What the task requires =>
Copy the material below verbatim, from the line containing "Given: Click the red A marker on windshield" through the line containing "pyautogui.click(x=762, y=281)", including both of those lines.

(Data records)

______________________________

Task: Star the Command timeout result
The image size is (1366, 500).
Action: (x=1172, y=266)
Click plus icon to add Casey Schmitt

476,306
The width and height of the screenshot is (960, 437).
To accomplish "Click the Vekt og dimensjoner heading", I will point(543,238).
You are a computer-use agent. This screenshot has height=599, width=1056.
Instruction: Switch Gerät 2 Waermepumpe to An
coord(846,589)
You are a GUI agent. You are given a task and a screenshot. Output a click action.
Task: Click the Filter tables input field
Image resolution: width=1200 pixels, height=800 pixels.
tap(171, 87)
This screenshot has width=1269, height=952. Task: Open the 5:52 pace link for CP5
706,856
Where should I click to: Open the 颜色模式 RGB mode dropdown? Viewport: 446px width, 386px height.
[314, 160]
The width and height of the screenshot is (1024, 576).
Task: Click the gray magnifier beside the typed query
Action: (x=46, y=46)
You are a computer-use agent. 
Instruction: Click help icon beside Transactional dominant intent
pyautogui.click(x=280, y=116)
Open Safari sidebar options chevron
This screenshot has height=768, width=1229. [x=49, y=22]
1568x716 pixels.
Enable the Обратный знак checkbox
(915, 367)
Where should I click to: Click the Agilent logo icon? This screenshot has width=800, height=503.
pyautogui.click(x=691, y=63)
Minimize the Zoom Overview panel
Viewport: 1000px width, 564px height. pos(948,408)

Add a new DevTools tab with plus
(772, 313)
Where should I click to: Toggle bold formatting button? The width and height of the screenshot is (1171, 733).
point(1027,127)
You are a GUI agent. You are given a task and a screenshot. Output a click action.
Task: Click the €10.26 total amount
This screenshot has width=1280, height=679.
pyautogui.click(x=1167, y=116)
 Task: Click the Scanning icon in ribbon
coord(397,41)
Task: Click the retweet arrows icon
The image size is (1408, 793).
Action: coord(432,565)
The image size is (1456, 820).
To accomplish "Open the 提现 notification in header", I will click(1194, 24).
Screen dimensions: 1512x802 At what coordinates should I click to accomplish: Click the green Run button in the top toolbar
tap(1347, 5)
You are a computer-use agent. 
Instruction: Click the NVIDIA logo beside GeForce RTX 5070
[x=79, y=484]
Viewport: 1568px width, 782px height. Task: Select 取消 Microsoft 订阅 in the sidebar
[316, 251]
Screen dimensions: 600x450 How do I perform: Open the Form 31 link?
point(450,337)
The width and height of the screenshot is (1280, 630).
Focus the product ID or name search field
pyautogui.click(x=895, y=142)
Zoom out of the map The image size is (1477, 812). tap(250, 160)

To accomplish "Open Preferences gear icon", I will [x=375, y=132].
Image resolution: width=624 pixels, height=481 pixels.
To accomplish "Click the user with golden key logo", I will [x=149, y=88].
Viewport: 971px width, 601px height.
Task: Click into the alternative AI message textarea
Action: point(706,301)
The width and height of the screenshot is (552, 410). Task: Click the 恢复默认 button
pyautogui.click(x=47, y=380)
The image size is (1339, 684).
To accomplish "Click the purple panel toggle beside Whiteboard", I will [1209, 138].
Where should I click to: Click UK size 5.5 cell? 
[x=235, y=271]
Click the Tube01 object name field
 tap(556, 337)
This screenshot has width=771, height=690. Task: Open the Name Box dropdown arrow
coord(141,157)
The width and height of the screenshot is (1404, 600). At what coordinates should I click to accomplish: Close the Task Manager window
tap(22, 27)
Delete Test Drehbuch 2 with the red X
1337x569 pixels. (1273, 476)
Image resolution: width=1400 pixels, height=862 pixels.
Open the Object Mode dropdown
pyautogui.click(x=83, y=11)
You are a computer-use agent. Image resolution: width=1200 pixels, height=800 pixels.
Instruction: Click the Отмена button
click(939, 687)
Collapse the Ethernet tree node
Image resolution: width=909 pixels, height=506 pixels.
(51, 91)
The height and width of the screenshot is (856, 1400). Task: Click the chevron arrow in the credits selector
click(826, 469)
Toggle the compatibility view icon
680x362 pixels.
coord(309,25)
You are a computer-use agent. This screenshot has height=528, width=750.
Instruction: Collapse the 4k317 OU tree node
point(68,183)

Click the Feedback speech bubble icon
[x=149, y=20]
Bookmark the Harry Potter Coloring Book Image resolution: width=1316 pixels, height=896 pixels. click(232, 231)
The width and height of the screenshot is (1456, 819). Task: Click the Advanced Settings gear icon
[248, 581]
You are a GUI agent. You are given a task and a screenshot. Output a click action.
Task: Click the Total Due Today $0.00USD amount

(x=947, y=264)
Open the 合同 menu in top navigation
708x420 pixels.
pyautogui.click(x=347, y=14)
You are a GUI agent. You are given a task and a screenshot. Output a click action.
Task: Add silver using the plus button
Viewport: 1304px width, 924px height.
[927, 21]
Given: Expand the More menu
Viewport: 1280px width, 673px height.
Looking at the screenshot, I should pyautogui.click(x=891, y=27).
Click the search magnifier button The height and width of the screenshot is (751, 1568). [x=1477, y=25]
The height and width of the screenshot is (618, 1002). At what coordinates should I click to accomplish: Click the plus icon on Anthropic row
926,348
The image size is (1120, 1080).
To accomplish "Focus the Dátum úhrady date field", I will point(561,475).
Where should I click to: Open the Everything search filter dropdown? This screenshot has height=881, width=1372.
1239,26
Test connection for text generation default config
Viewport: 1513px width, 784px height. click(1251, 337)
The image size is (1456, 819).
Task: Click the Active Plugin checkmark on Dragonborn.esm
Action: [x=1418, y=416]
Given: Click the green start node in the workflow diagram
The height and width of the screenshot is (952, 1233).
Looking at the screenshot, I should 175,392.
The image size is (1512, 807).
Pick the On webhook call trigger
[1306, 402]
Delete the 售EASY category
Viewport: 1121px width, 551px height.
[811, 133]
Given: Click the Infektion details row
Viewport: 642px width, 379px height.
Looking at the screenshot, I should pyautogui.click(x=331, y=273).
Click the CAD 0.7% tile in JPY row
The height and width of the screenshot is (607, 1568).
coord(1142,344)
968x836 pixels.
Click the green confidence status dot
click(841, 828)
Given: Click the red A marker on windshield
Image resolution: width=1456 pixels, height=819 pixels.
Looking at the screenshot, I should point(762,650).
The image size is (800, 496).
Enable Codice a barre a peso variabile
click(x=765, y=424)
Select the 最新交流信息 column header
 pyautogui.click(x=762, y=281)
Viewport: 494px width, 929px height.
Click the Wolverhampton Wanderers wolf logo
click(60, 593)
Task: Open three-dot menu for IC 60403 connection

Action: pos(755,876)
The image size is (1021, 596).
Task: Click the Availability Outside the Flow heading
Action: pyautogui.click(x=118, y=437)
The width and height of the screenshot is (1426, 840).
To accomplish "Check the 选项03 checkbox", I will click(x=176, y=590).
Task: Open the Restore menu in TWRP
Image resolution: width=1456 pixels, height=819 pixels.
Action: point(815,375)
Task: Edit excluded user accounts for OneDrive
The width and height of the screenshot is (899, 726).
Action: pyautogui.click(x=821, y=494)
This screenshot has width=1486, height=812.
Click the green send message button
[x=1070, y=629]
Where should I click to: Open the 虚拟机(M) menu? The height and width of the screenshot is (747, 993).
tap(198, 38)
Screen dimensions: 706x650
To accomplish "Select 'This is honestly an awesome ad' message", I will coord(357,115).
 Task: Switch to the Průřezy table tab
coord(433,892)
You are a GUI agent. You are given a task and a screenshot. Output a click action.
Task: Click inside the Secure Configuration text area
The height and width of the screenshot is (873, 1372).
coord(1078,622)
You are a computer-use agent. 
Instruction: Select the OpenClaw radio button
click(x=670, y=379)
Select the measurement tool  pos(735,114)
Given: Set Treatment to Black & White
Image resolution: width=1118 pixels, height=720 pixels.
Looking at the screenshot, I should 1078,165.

______________________________

Output of the exercise =>
Given: Click the red A marker on windshield
Image resolution: width=1456 pixels, height=819 pixels.
Looking at the screenshot, I should point(762,650).
The image size is (800, 496).
Enable Codice a barre a peso variabile
click(x=765, y=424)
Select the 最新交流信息 column header
 pyautogui.click(x=762, y=281)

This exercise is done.